Neutral Amara Raja Ltd for the Target Rs. 940 by Motilal Oswal Financial Services Ltd
Steady quarter
Medium-term margin guidance maintained
* Amara Raja’s (ARENM) 2QFY26 PAT at INR2.1b came in line with our estimates. Even at the operating level, EBITDA margin was in line with our estimates at 12% (+50bp QoQ).
* We cut our FY26/FY27 EPS estimates by 6%/8.5% to factor in continued margin pressure in 2Q. While the market is optimistic about ARENM’s Li-ion initiative, we are cautious about its potential returns. We believe the stock, trading at around 23.0x FY26E/19.6x FY27E EPS, appears fairly valued. We reiterate a Neutral rating with a TP of INR940, based on 15x standalone EPS and Investment in New Energy business valued at INR 131 per share.

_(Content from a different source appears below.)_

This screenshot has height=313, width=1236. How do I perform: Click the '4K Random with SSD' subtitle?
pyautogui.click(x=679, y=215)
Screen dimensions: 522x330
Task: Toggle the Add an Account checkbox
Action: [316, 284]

2Q earnings in line with estimates
* ARENM’s revenue grew 8% YoY to INR33.9b, in line with our estimate. This growth was primarily driven by the new energy business (+68.9% to INR1.7b), while lead acid and allied products posted modest growth (+4.7% to INR33b).
* EBITDA margin expanded 50bp QoQ (-210bp YoY) to 12% and was in line with our estimate. EBITDA declined ~8% YoY to INR4.1b.
* During the quarter, ARENM received a reimbursement in response to claims against a fire accident at its Chittoor facility. This translated into a one-time extraordinary gain of INR1.2b.
* Hence, reported PAT grew 25.4% YoY to INR4.1b. However, adjusted for this gain, PAT declined 12.1% YoY to INR2.1b (in line with our estimate).
* The Board has approved an interim dividend of INR5.4 per equity share for this quarter.
* At a consolidated level, OCF for 1HFY26 came in at INR5.3b, with INR6.4b spent on capex. AMRJ posted a negative free cash of INR1.1b for 1HFY26.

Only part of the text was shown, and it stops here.